Dataset:
━━━━━━━━━━━━━━━━━━━━
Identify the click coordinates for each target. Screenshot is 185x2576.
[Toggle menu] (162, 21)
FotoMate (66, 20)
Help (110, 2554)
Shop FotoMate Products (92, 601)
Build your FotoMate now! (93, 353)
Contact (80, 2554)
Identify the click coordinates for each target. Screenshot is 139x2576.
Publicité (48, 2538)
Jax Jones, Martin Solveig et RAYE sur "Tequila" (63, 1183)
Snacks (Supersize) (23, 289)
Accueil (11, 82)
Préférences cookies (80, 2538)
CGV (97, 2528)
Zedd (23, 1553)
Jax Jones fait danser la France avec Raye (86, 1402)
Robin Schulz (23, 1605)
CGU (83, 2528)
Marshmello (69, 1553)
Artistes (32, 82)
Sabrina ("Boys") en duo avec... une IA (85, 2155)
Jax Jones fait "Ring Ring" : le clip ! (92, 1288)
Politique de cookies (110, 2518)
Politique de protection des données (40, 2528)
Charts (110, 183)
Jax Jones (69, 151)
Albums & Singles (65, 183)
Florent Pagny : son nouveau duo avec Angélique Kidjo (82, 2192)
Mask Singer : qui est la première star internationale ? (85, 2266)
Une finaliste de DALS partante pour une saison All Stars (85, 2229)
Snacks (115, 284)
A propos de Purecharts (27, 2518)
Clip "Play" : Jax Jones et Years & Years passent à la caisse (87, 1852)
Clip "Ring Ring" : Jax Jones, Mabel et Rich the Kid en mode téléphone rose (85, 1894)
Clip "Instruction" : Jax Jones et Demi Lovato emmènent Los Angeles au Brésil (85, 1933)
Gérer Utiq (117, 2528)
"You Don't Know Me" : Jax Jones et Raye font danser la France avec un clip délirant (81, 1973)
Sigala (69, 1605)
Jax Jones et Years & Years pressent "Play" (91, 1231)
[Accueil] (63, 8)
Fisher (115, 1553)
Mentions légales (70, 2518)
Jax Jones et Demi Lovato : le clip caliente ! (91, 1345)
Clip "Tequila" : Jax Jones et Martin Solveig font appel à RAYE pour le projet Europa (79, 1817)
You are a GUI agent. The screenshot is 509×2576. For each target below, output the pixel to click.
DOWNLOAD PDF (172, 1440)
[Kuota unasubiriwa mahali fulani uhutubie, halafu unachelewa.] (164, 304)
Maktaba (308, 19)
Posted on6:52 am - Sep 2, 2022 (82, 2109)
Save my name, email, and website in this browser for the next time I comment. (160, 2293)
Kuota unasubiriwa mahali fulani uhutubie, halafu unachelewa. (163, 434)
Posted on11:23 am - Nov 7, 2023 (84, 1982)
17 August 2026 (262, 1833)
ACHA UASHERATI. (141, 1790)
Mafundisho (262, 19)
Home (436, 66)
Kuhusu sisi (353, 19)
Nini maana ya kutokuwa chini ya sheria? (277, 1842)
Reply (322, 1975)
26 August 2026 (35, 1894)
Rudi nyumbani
━━━━━━━━━━━━━━━━━━━━
Problem requirements: Each line above that includes the word "Posted" is to be copied.

Expected answer:
Posted on6:52 am - Sep 2, 2022 (82, 2109)
Posted on11:23 am - Nov 7, 2023 (84, 1982)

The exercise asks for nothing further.